● Document text
________________
In Part I of this series, I talked about the tremendous power and influence of Wikipedia — and its cultural bias — in shaping how we think. 

In Part 2, I focus on a problem that can affect anyone looking for solid information on anything — but especially when you want information to help you judge the reliability and character of individuals whose views may diverge from those of the establishment.

While Wikipedia has value, it is riddled with factual errors. (To get a whiff, go here, here, here, and here.) One researcher described the tenaciousness of an error:  

It’s been corrected, but keeps coming back, and… it’s creeping into scholarly work. To make matters worse, these scholarly sources are now being cited by the Wikipedia article — so that, in effect, the article is citing itself, in support of its own erroneous claims.

That’s not surprising considering that anyone — regardless of any credentialled expertise — can contribute whatever they wish, without peer review; this includes individuals with a grudge, multinational corporations, and government agencies with agendas.

Wikipedia claims to be self-correcting by an army of volunteers, yet errors abound on the most basic facts. 

But there’s a more subtle thing going on: creating a false impression about the subject, perhaps deliberately, by the complete omission of critical facts while including many details of far less importance that can affect whether the reader reacts positively or negatively.

And something even worse, as you will see below. 

Ban, No, Burn That Book

Anyone who is not in good standing with the establishment stands little chance of being portrayed in a positive light. And that can have an enormous impact on how others perceive a subject or an individual. 

Here’s an example: If you wanted to learn more about me, and you googled my name, the first result would be the Russ Baker page on Wikipedia. 

One of the things you would read there is this commentary on the bestseller I wrote, Family of Secrets. The book was the result of five years of work and hundreds of interviews. Tim Rutten, then of the Los Angeles Times, expressed his opinion of it, and someone editing my Wikipedia page thought it worth to quote him at considerable length. 

The book received scathing reviews. Writing in the Los Angeles Times, media critic Tim Rutten called the book a “dispiriting tome” that was an example of “paranoid literature.” He said that Baker “recklessly impugns, in the most disgusting possible way, the reputations not simply of men and women now dead, but of the living,” Rutten said that though George H.W. Bush was not likely to sue for libel, using a “tissue of innuendo, illogical inference, circumstance and guilt by tenuous association — as Baker does in this book — to indict rhetorically anyone, let alone a former chief executive, of an infamous murder is a reprehensible calumny.”
________________
● Aim
Write out the passage on Wikipedia from the words "It’s been corrected, but" through "own erroneous claims.", replacing "scholarly" with "academic" each time it appears. Work only from the passage on Wikipedia.

● Stored data
________________
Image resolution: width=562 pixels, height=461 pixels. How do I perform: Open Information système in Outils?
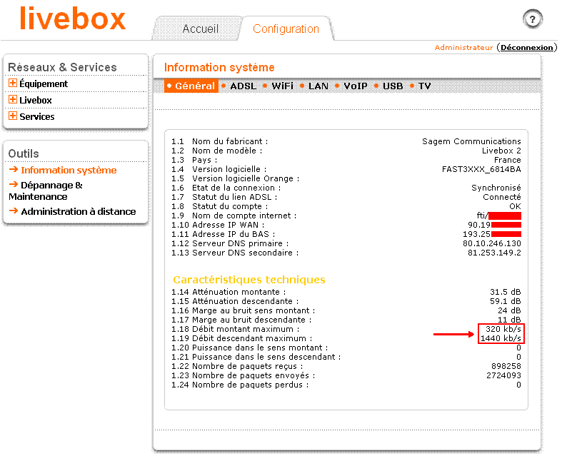click(69, 170)
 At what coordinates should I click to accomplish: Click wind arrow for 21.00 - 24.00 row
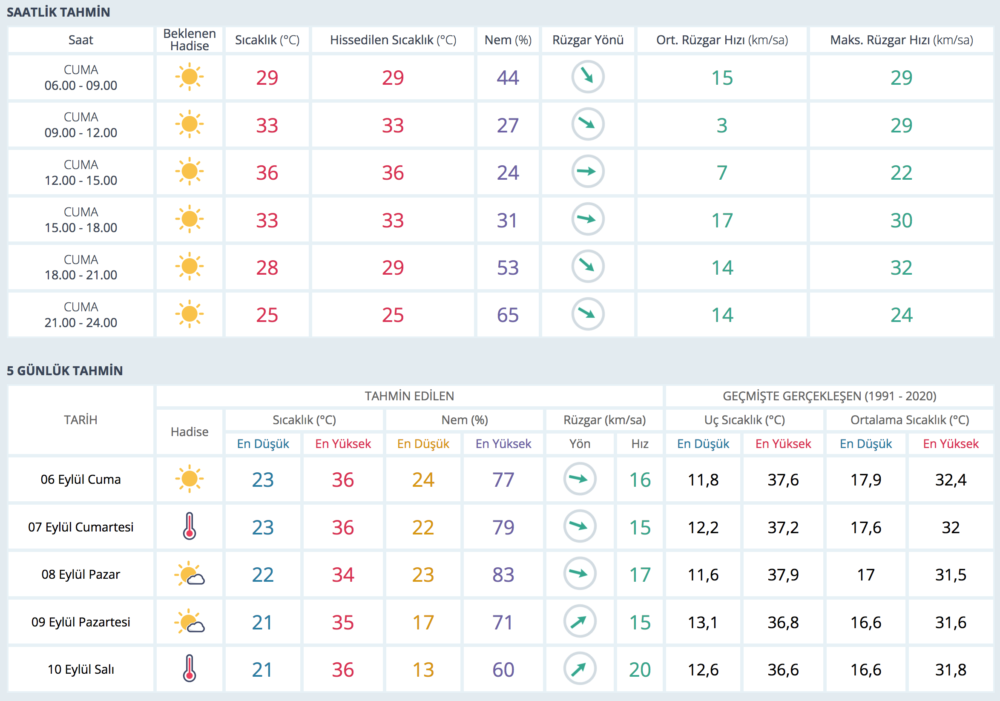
________________
● Final result
It’s been corrected, but keeps coming back, and… it’s creeping into academic work. To make matters worse, these academic sources are now being cited by the Wikipedia article — so that, in effect, the article is citing itself, in support of its own erroneous claims.